The autonomic nervous system (ANS or visceral nervous system) is part of the peripheral nervous system that acts as a control system functioning largely below the level of consciousness while it controls visceral (the “inner parts” of the body) functions. The ANS affects heart rate, digestion, respiration rate, salivation, perspiration, diameter of the pupils, urination and sexual arousal. Whereas most of its actions are involuntary, some, such as breathing, work in tandem with the conscious mind.
It is classically divided into two subsystems: the parasympathetic nervous system (PSNS) and the sympathetic nervous system (SNS). Relatively recently, a third subset of neurons have been named ‘non-adrenergic and non-cholinergic’ neurons (because they use nitric oxide as a neurotransmitter) have been described and found to be integral in autonomic function, particularly in the gut and the lungs. The enteric nervous system is sometimes considered part of the autonomic nervous system, and sometimes considered an independent system. Besides output to the various organs of the body, the vagus nerve conveys sensory information about the state of the body's organs to the central nervous system. Up to 80-90% of the nerve fibers in the vagus nerve are sensory nerves communicating the state of the viscera to the brain. The vagus nerve is also called the pneumogastric nerve because it innervates both the lungs and the stomach.
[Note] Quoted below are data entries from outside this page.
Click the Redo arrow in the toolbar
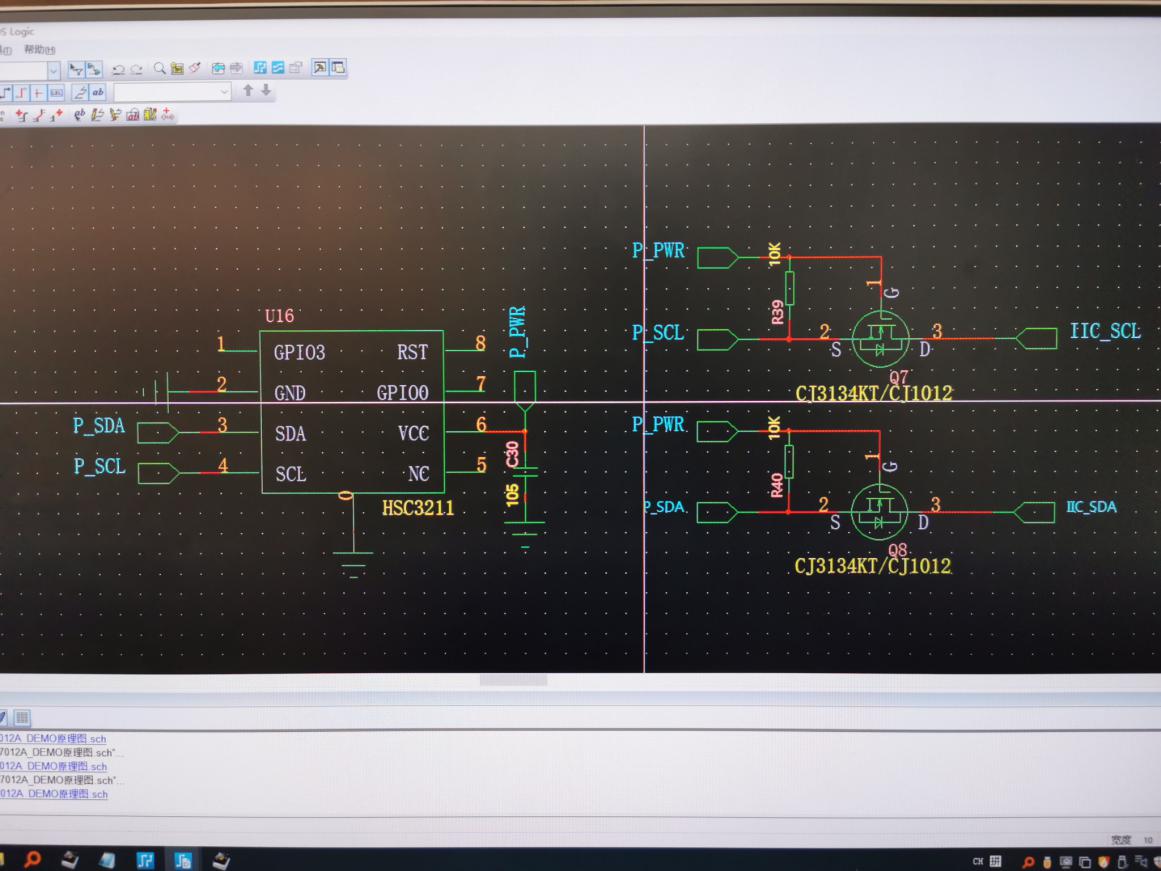1161x871 pixels. click(x=137, y=69)
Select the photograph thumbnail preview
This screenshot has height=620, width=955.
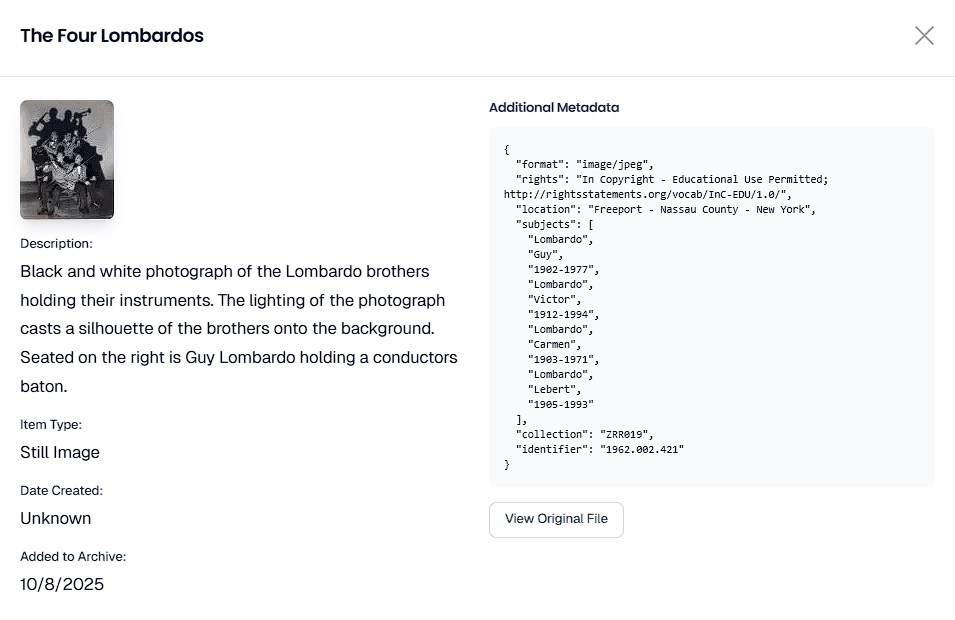coord(67,159)
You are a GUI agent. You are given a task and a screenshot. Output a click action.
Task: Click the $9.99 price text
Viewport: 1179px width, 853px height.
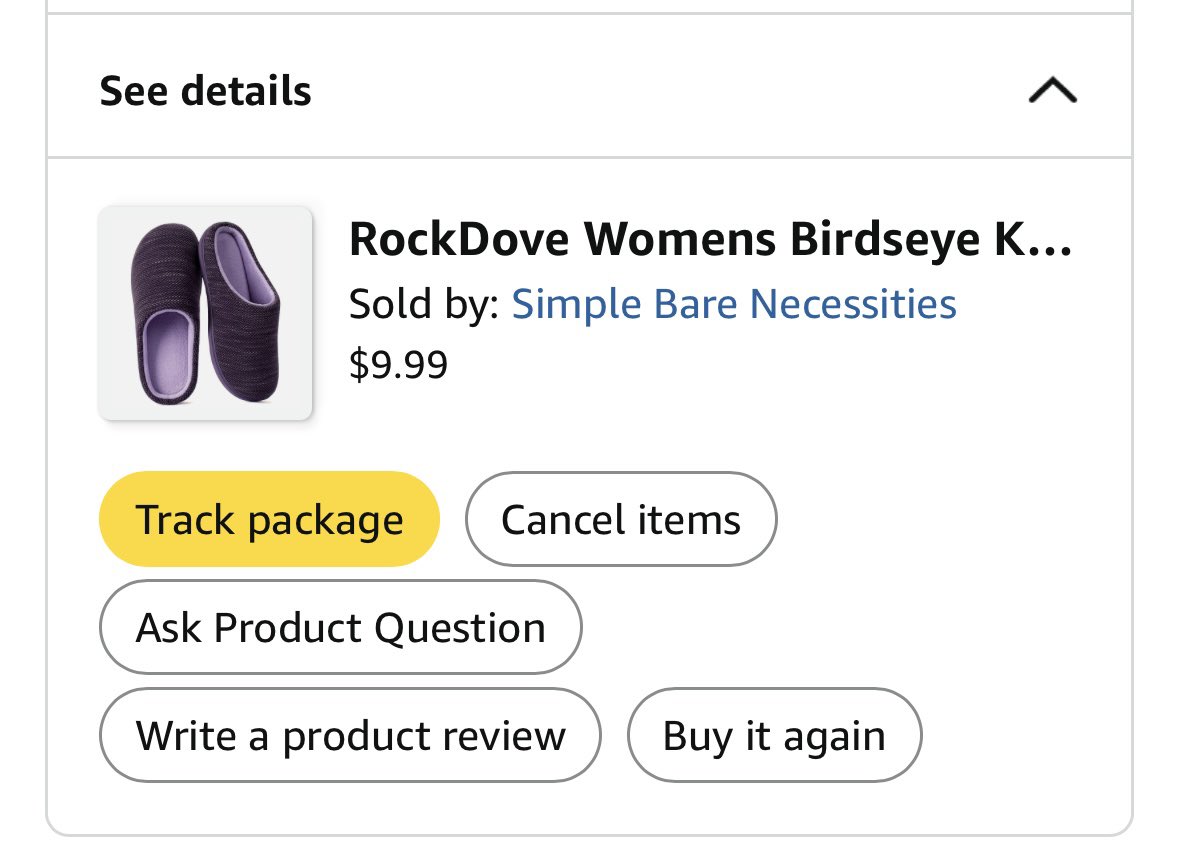pyautogui.click(x=398, y=365)
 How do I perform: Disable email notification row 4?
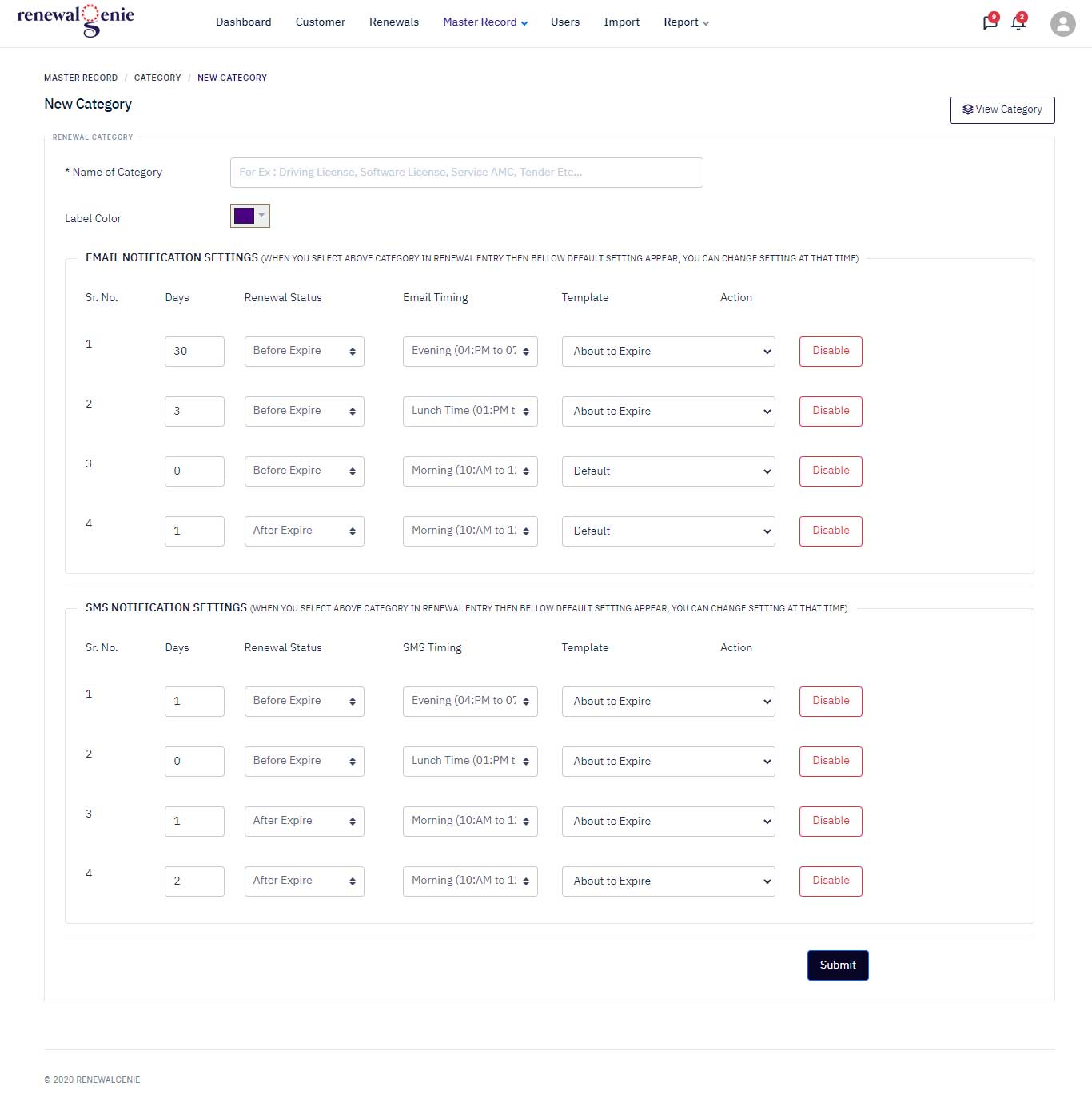click(x=831, y=531)

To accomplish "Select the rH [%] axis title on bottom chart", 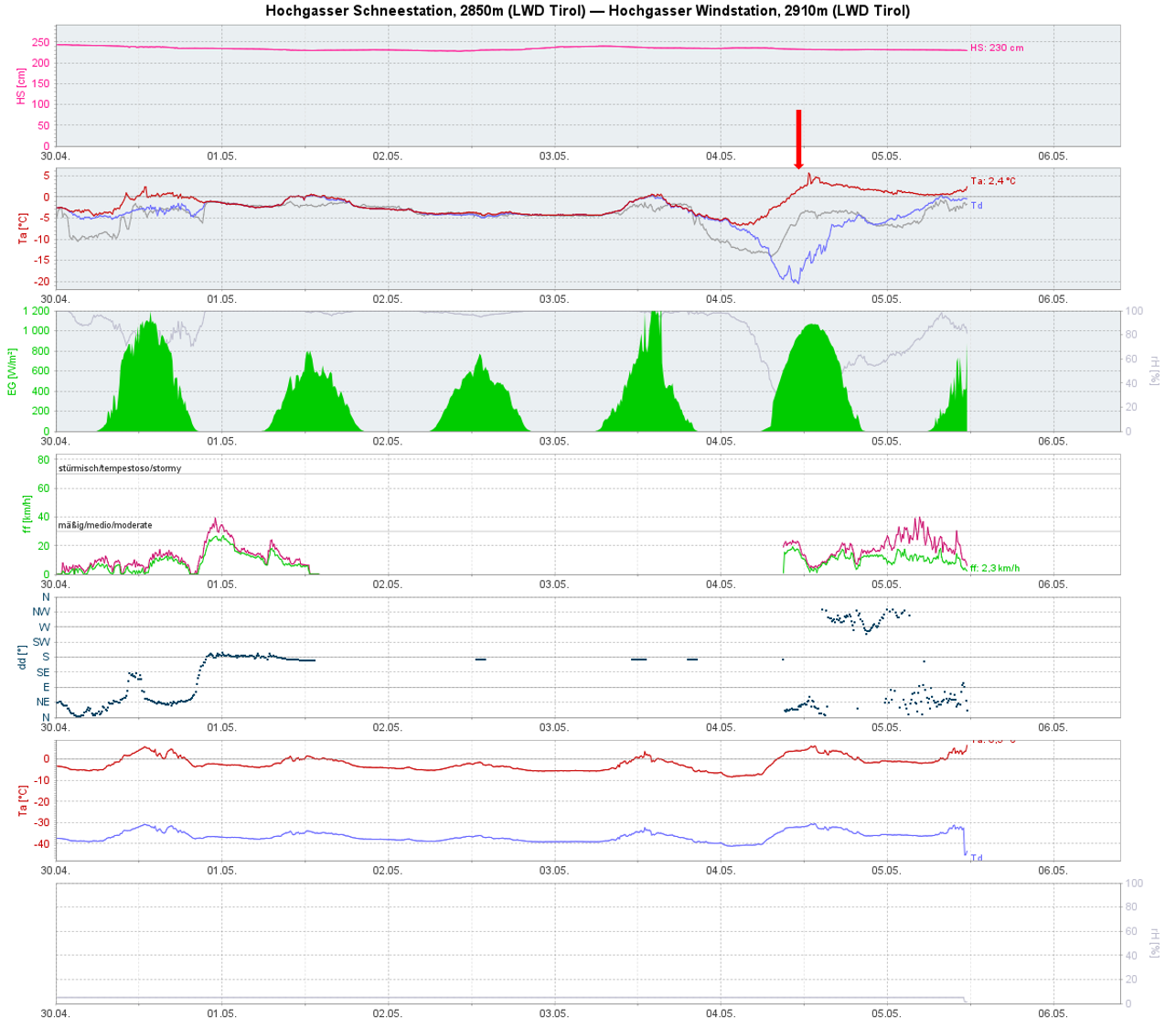I will click(1154, 943).
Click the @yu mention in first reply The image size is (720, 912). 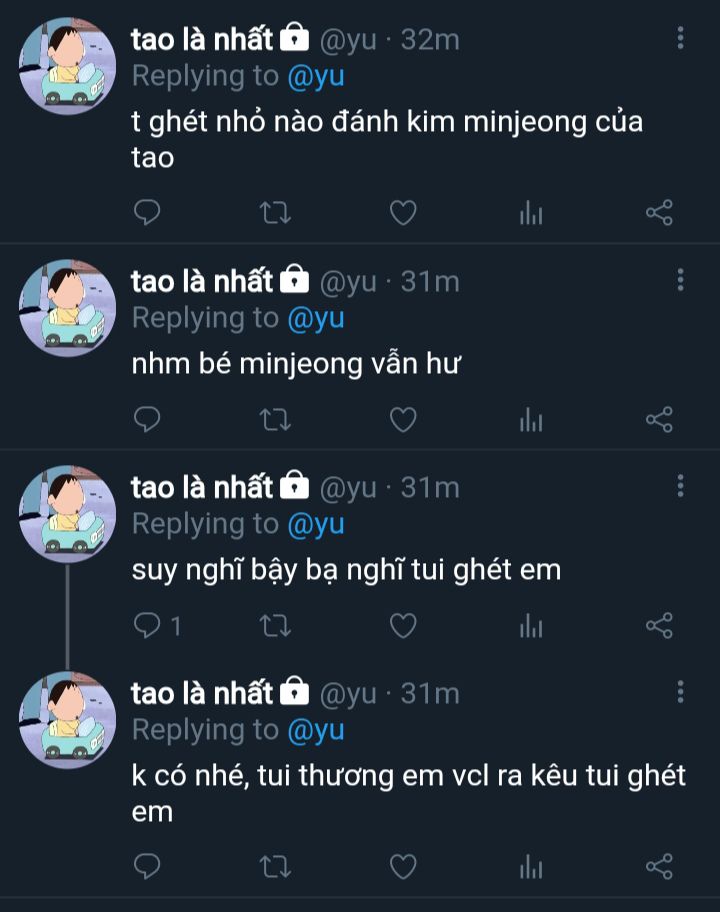pyautogui.click(x=316, y=77)
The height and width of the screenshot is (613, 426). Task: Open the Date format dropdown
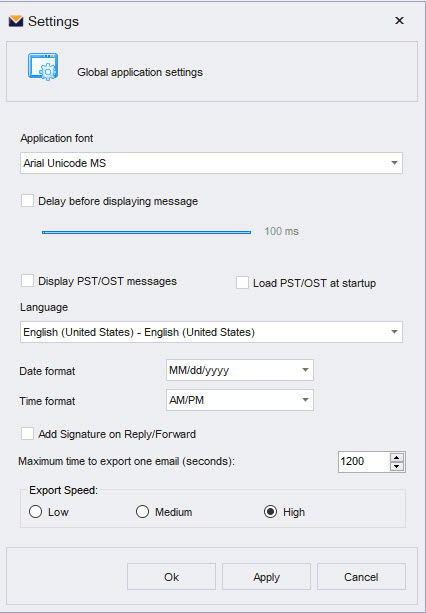240,370
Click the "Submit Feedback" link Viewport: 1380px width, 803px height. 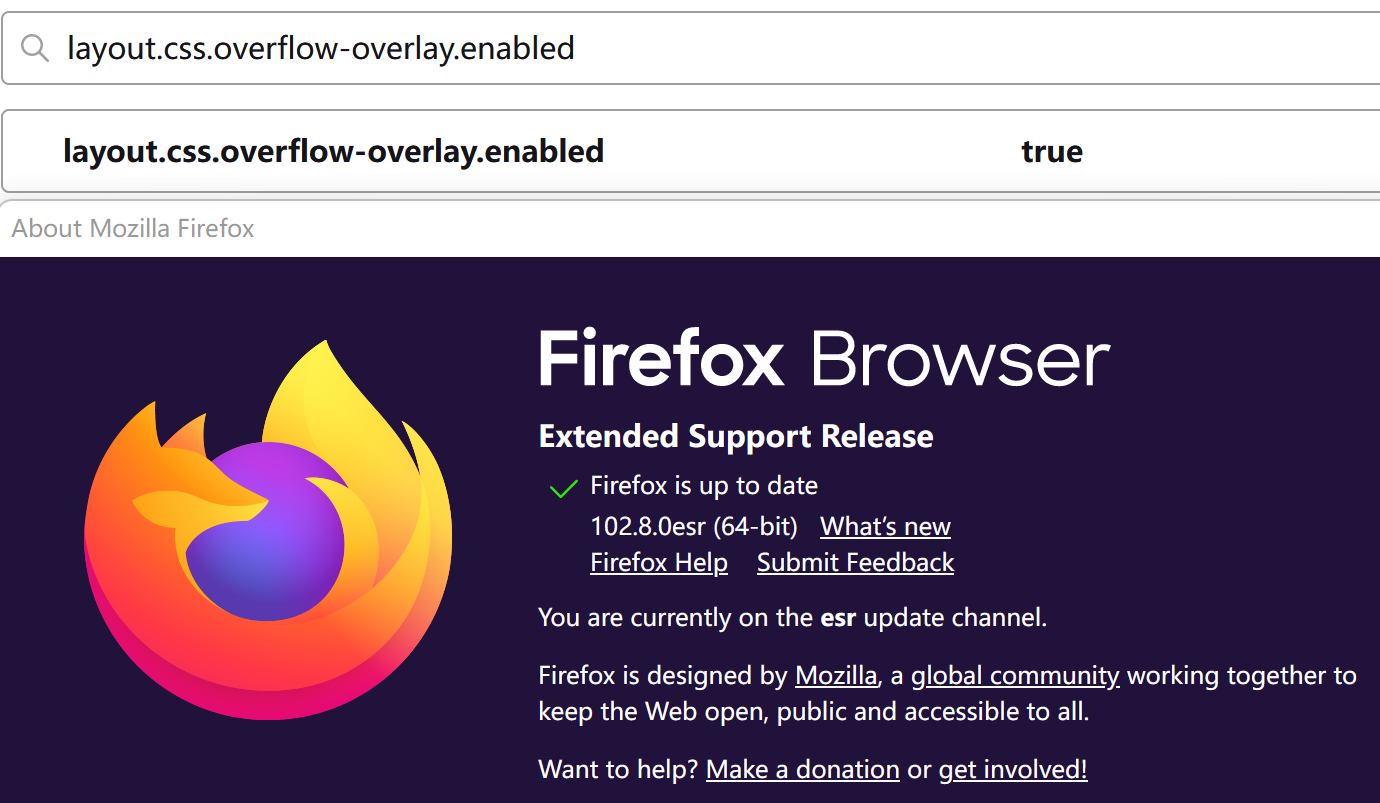(855, 562)
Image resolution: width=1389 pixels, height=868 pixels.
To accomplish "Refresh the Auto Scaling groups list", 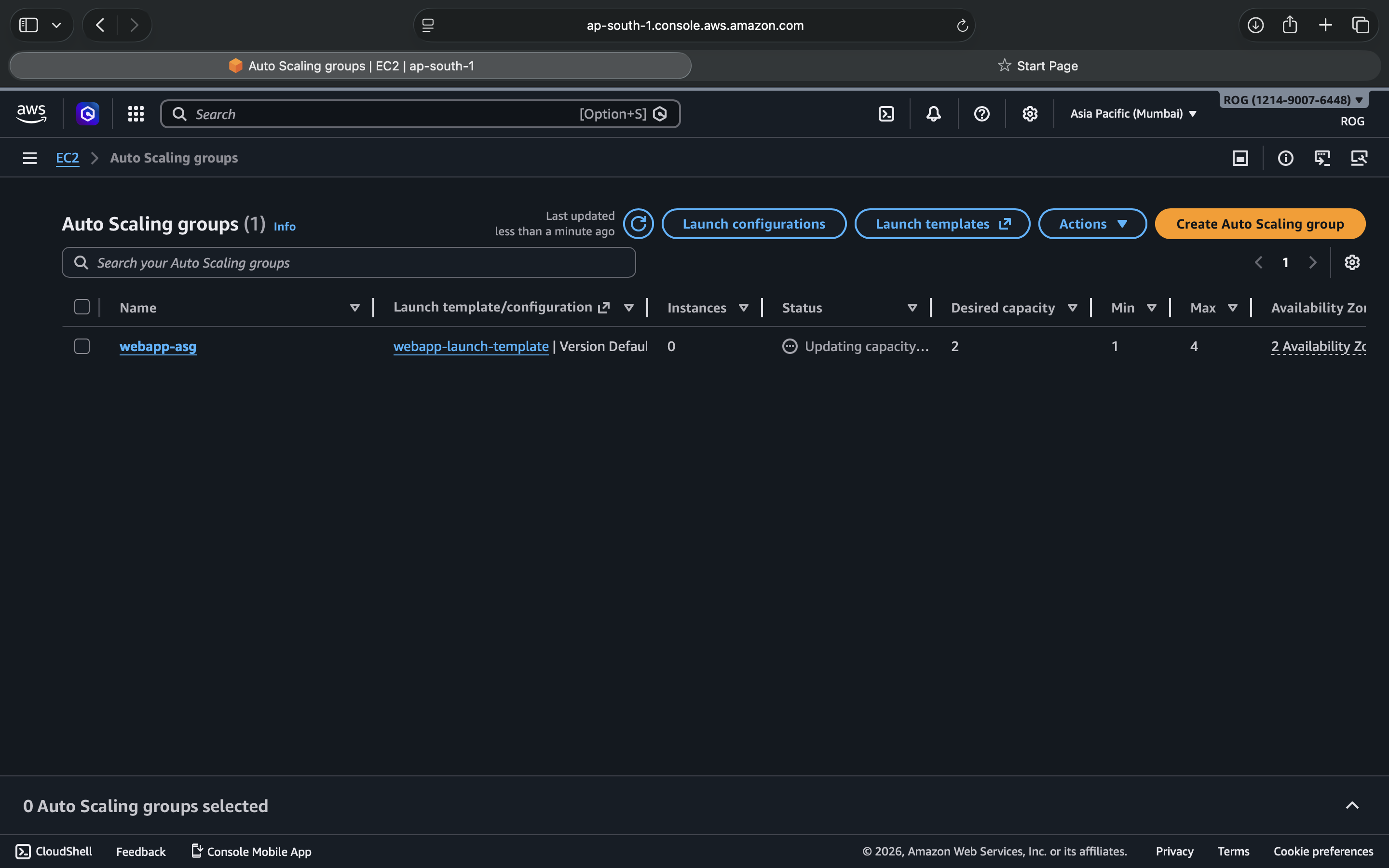I will 638,224.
The lower esophagus is richly invested with vagal nerve endings and failure/relaxation of the lower esophageal sphincter allows digestive contents to leak in a retrograde fashion from the intestine and stomach. This allows corrosive digestive juices including acid and proteolytic enzymes to encounter, irritate and stimulate vagal nerve endings which over time become eroded and sensitized.Our brain receives the information via this communication network and, rightly so, becomes alarmed thus triggering involuntary protective reflex responses. Reilly's syndrome confirms that changes in vascular tone, and reticuloendothelial system via neurogenic inflammatory response produces protection in vulnerable tissues. This is where it gets really interesting. Either the severity of the reflux or the intensity of the body’s response to this dangerous insult can result in a clinical syndrome that has manifestations far-reaching beyond the origin of the endangered tissues. Thus regurgitation of digestive/intestinal contents into the lower esophagus can trigger vagal nerve response that results in tissues swelling, injury, scarring and mucus production in the paranasal sinuses as well as the larynx and pharynx without the affected tissues ever having come in direct contact with regurgitated digestive secretions. Artificial placement of acid into the lower esophagus is proven to result in inflammatory reaction of the paranasal sinuses. This is but one example of a myriad of potential effects that can occur anywhere in the distribution of the vagus nerve, or even the entire craniosacral nervous system. This phenomenon of vagal activation in the presence of regurgitated digestive contents explains the resolution of cardiac palpitations with successful therapy for gastroesophageal reflux disorder (GERD).